## AVAILABLE DATA
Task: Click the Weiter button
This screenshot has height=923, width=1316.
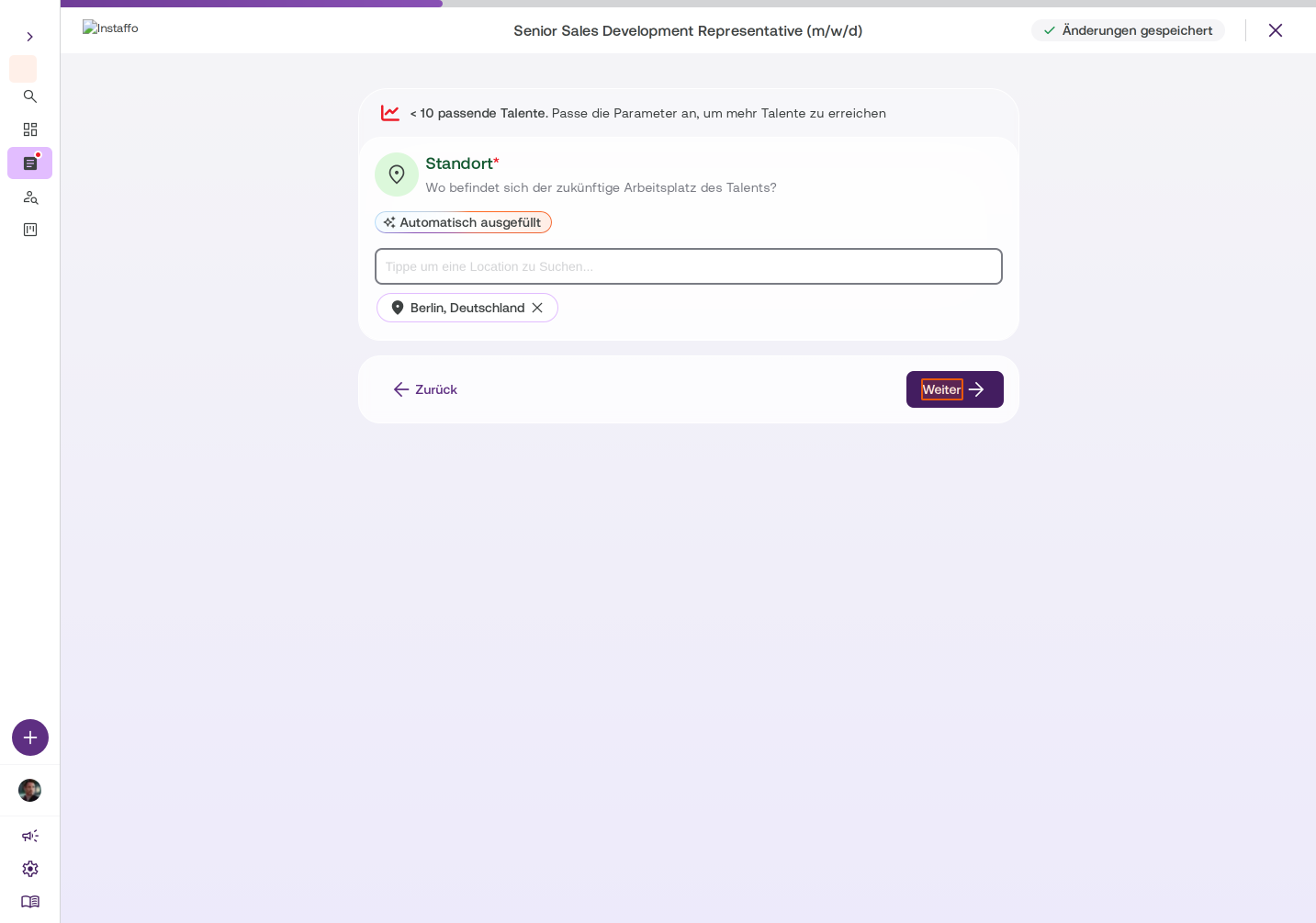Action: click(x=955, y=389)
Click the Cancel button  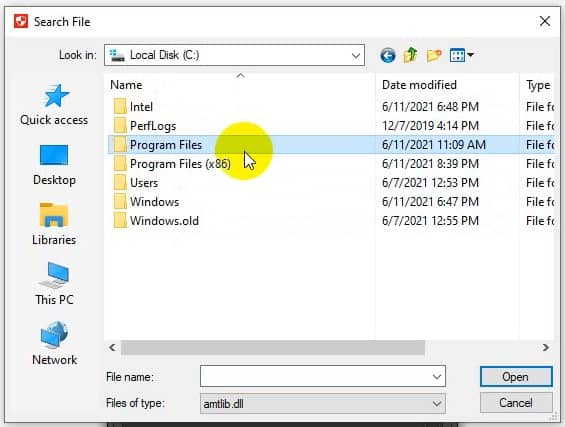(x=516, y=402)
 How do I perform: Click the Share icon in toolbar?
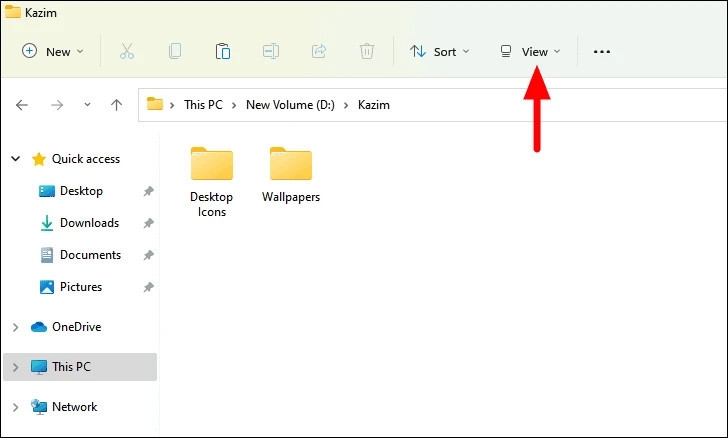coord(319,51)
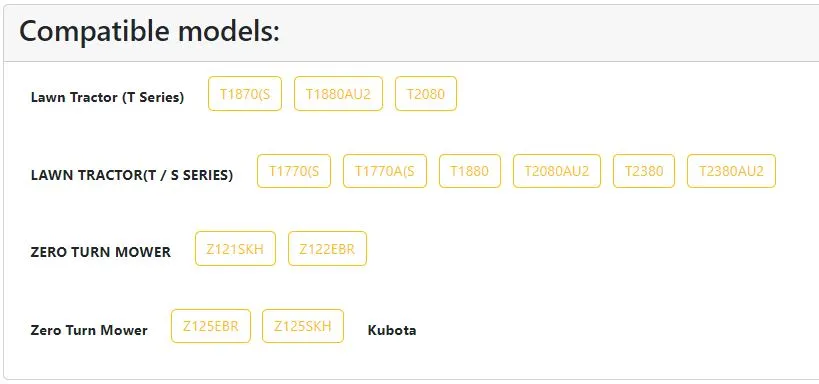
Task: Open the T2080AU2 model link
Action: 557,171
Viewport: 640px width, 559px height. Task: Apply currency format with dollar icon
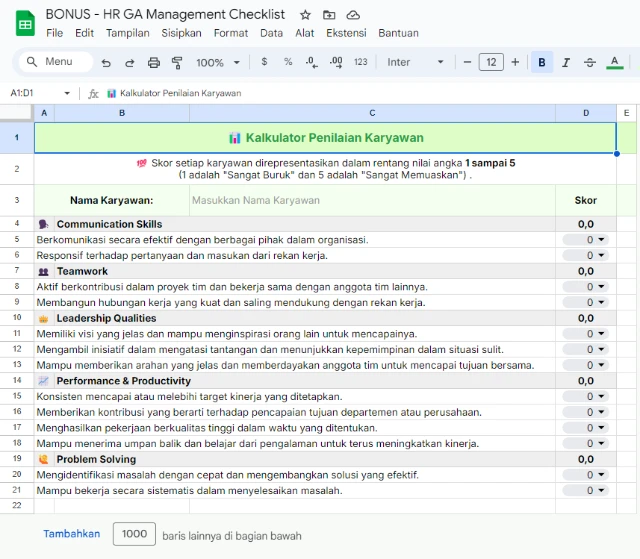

## BRIEF
Your answer should be the lines from the line containing "How do I perform: Click" through the end of the listing above, output exactly and alone, without the pictures.

## WRITTEN ANSWER
 How do I perform: Click the Share icon in toolbar?
coord(319,51)
Task: Open the T2080AU2 model link
Action: 557,171
Viewport: 640px width, 559px height. Task: Apply currency format with dollar icon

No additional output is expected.